In the entries below, find the line containing "This screenshot has width=1856, height=886." and the line containing "Image resolution: width=1840". Copy those two lines and everything between them exactly, and only that.

== Dataset ==
○ ○ ○ ○ ○ ○ ○

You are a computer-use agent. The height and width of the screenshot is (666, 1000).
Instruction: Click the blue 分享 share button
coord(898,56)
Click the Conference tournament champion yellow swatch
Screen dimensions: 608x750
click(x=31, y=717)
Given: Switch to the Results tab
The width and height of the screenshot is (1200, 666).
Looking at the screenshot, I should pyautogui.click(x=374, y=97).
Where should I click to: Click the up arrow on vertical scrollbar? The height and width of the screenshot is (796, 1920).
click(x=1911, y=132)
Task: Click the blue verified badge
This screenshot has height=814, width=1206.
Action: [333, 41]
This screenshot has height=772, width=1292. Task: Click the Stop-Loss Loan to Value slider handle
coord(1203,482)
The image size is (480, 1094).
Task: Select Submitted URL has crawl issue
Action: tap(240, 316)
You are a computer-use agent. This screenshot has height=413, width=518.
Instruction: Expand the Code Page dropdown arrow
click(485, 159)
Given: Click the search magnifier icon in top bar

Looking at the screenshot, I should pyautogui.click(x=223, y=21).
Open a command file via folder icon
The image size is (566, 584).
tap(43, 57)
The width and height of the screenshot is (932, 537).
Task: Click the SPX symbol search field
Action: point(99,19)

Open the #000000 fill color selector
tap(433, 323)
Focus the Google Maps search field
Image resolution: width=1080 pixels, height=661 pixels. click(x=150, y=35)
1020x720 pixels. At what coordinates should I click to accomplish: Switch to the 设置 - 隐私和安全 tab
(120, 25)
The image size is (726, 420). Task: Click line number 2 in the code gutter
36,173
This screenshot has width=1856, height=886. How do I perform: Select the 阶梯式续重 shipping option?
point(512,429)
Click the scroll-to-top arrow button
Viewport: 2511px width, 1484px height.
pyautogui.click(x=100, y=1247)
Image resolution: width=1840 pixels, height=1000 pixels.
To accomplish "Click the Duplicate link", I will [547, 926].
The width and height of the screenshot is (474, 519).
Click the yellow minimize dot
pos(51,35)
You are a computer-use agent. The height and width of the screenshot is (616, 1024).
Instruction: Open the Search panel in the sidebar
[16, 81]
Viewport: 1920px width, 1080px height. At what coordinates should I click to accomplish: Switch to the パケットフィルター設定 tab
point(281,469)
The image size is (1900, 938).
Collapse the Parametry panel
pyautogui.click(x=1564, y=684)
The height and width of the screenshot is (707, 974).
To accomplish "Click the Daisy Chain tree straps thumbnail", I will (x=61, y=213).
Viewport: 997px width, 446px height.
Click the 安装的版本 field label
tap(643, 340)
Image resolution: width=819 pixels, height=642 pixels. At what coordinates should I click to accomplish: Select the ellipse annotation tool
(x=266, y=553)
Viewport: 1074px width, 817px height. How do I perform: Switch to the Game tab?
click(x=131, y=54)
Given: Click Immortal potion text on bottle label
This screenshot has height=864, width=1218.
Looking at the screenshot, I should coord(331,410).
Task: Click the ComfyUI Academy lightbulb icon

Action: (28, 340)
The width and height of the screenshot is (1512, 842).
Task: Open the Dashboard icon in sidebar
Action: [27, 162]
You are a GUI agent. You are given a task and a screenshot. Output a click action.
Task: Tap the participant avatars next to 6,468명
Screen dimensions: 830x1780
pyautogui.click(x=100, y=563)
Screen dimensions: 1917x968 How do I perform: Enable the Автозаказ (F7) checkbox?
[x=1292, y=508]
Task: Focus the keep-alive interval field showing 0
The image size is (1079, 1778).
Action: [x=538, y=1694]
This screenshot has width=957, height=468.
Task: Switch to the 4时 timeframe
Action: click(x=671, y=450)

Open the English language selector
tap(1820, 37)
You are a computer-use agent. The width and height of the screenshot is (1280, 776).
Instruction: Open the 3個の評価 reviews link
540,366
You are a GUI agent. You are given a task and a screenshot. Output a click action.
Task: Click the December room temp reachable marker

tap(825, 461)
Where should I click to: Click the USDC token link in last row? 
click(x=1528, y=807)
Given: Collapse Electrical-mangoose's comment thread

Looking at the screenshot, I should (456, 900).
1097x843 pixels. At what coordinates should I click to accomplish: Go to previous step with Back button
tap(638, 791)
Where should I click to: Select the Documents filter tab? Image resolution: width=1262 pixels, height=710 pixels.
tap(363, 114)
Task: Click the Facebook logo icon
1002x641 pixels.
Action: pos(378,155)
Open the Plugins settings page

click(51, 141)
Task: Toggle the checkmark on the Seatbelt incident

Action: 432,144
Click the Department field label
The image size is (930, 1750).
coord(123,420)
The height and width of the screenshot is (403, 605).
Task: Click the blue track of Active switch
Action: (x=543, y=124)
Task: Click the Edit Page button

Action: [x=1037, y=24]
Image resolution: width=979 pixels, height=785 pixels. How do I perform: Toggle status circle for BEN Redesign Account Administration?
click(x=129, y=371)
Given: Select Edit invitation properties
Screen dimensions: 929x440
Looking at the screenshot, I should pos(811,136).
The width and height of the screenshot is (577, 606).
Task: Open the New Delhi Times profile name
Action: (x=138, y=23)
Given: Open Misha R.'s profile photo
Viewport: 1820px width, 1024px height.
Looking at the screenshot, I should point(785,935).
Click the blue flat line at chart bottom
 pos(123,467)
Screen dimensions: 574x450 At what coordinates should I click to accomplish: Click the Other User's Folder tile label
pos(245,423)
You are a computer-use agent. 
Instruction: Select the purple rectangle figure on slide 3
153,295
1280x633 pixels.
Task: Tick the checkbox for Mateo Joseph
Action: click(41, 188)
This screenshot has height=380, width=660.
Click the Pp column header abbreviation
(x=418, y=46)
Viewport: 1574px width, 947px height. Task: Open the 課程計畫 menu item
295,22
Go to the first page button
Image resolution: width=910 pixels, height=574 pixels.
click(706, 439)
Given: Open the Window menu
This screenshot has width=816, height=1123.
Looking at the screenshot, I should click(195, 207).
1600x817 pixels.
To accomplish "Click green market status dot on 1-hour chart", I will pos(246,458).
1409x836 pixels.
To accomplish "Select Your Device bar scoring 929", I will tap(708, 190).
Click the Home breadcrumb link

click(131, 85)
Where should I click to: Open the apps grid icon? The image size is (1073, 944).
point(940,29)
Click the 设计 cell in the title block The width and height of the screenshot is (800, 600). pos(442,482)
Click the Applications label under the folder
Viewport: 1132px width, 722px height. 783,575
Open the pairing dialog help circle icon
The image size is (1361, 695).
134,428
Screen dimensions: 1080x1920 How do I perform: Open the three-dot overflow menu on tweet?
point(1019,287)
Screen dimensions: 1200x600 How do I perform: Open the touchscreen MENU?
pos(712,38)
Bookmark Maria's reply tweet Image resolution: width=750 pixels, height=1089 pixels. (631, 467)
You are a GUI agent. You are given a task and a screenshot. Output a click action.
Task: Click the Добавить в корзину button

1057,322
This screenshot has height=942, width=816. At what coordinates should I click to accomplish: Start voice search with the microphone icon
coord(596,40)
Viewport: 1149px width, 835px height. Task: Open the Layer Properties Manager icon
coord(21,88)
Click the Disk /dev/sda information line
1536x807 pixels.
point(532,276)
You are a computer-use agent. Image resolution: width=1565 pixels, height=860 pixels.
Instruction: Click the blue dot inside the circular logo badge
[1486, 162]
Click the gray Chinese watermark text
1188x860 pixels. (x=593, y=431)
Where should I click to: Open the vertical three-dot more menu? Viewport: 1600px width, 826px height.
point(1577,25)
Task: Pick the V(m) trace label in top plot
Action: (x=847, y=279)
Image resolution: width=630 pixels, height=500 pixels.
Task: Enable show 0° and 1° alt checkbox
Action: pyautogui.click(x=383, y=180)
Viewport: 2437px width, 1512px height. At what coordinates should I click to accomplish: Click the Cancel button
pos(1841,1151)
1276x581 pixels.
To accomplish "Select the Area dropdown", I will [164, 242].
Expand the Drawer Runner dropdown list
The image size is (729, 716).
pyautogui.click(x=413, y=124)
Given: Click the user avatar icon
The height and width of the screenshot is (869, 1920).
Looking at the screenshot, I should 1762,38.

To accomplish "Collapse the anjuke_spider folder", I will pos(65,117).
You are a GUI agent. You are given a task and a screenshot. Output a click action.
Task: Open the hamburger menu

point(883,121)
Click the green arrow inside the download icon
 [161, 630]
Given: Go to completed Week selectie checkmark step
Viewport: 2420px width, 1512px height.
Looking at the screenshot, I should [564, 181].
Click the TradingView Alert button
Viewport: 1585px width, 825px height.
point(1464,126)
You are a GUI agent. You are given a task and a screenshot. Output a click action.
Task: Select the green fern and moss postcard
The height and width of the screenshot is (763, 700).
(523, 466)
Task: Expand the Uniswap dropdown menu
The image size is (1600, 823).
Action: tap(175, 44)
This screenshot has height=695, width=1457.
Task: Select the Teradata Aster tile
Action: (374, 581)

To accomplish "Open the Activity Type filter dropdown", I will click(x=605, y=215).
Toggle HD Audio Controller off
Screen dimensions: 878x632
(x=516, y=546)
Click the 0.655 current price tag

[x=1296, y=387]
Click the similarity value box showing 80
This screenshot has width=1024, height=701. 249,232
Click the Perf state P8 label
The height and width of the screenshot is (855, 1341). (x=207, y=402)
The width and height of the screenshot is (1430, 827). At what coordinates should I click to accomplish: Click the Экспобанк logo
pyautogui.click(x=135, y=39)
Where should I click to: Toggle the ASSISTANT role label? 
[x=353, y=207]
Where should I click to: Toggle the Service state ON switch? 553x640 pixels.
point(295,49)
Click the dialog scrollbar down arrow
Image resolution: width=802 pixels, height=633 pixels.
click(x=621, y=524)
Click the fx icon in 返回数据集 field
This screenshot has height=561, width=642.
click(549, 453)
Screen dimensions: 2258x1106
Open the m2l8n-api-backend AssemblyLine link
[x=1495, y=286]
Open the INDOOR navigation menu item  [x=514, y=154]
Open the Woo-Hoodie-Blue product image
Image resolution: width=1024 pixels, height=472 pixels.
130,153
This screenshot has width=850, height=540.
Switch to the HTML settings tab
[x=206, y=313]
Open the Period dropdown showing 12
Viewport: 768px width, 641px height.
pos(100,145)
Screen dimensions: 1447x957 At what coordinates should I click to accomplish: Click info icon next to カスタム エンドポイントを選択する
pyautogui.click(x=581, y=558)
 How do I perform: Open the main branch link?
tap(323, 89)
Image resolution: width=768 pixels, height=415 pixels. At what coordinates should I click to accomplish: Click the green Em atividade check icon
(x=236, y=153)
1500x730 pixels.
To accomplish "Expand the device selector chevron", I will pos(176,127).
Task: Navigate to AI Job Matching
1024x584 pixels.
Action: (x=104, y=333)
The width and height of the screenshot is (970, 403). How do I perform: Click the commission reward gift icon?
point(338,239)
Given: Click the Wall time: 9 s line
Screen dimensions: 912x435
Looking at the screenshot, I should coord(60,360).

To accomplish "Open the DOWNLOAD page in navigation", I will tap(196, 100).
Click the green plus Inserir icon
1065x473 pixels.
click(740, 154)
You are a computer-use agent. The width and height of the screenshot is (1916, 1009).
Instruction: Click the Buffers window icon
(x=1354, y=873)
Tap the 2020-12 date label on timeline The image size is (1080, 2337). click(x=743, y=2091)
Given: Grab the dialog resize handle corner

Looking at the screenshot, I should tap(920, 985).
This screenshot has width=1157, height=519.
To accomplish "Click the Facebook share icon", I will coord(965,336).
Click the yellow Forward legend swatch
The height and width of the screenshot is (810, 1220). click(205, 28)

○ ○ ○ ○ ○ ○ ○

== Solution to this problem ==
This screenshot has width=1856, height=886. How do I perform: Select the 阶梯式续重 shipping option?
point(512,429)
Click the scroll-to-top arrow button
Viewport: 2511px width, 1484px height.
pyautogui.click(x=100, y=1247)
Image resolution: width=1840 pixels, height=1000 pixels.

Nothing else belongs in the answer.